Stored data entries
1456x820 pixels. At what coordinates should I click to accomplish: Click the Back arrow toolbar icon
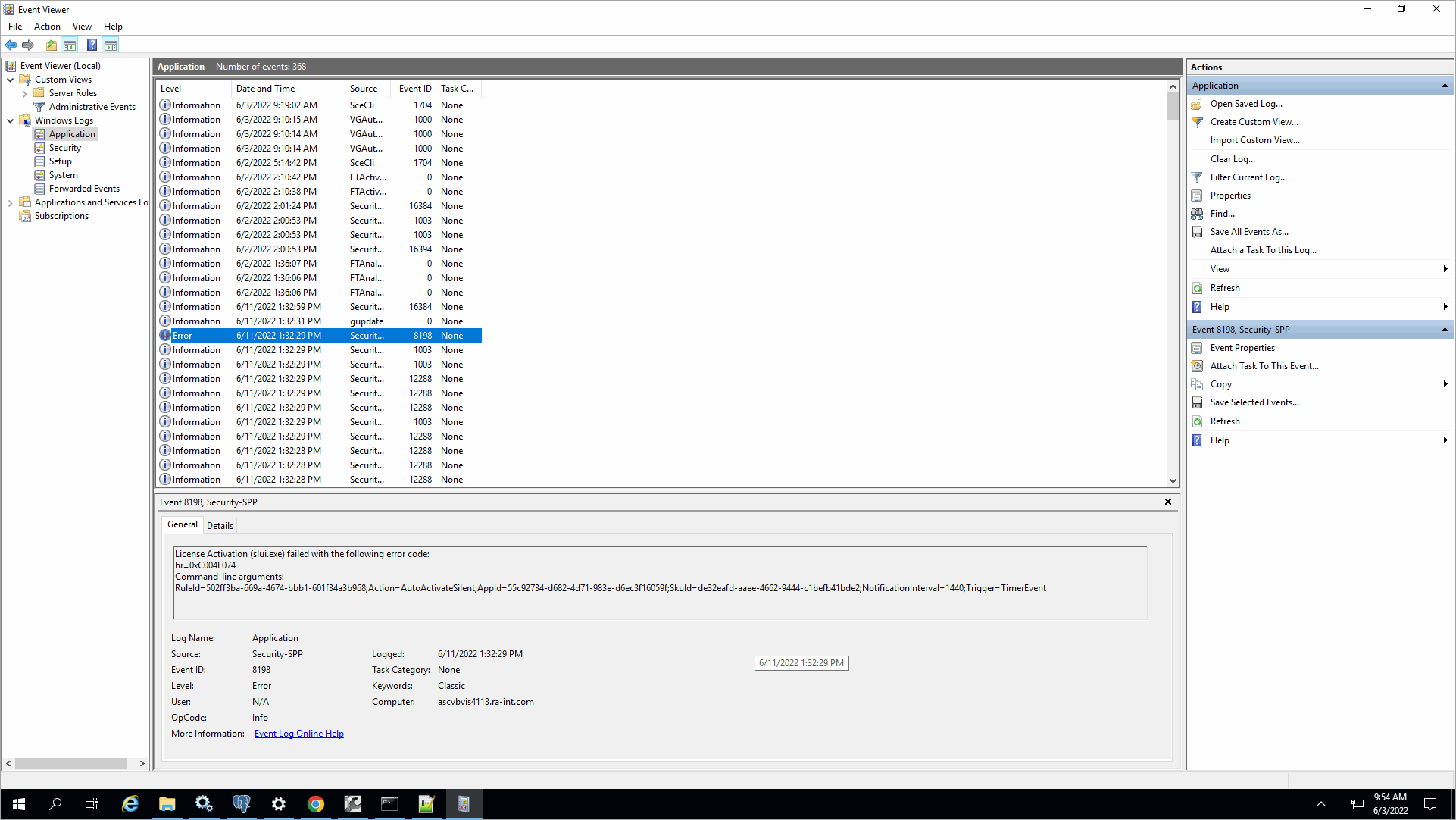point(11,45)
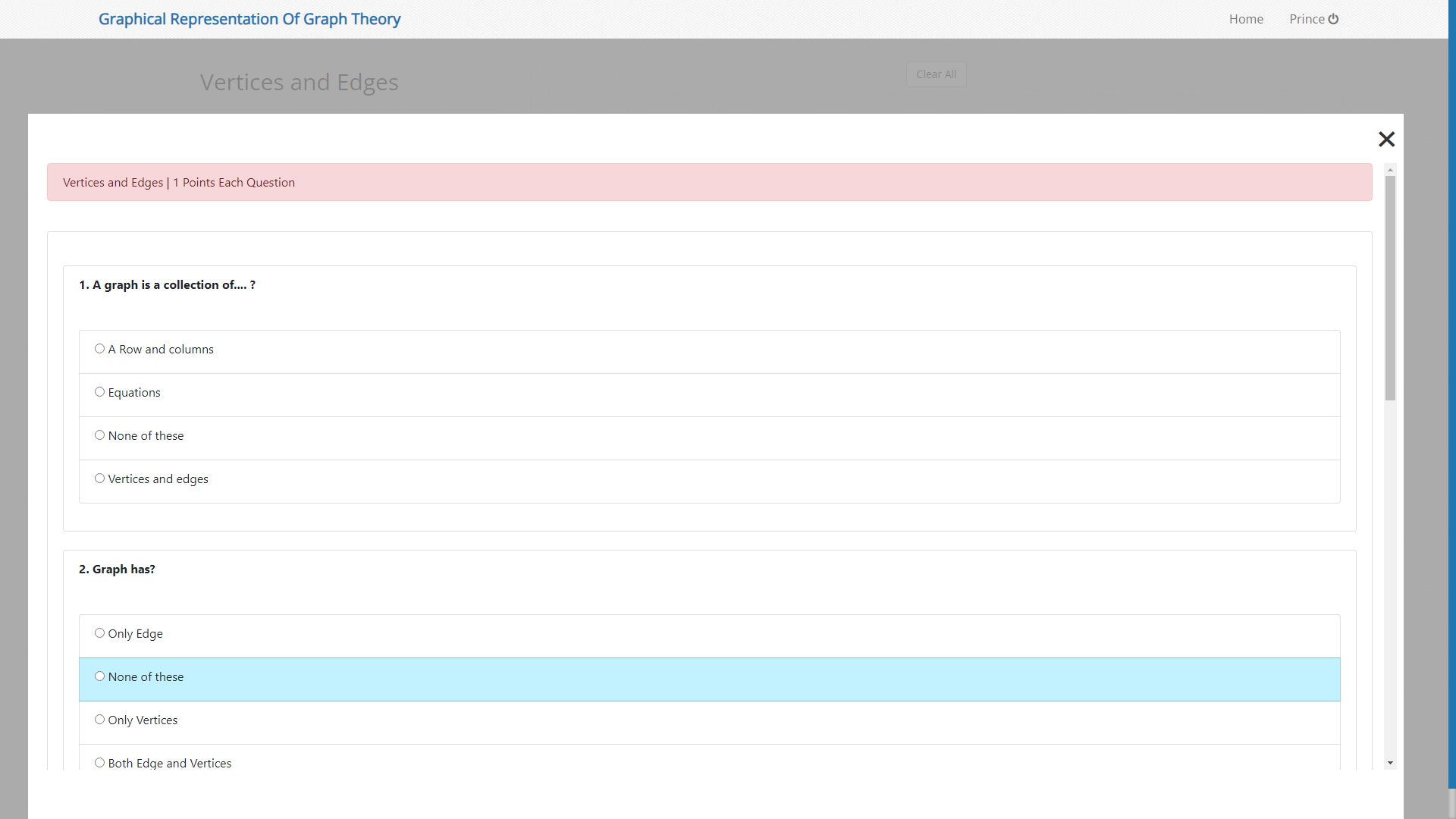Click the power icon next to Prince
Screen dimensions: 1456x819
(x=1333, y=19)
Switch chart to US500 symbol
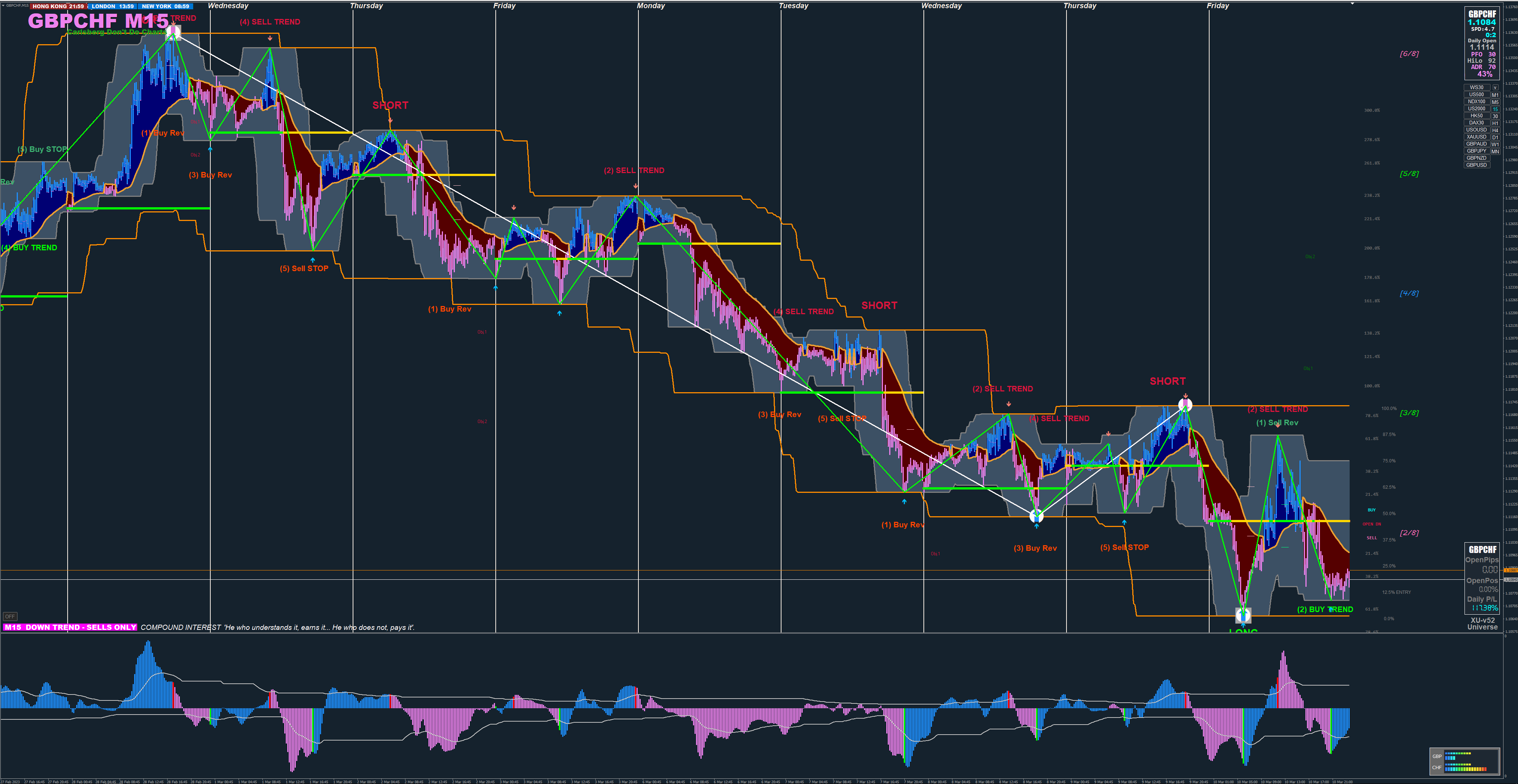Viewport: 1518px width, 784px height. pyautogui.click(x=1476, y=94)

Exercise aim »
Transcribe every record above exactly as written, leaving out any pictures.

Answer area »
1456x820 pixels. At what coordinates should I click to accomplish: Click the Back arrow toolbar icon
point(11,45)
Click the power icon next to Prince
Screen dimensions: 1456x819
(x=1333, y=19)
Switch chart to US500 symbol
Viewport: 1518px width, 784px height. pyautogui.click(x=1476, y=94)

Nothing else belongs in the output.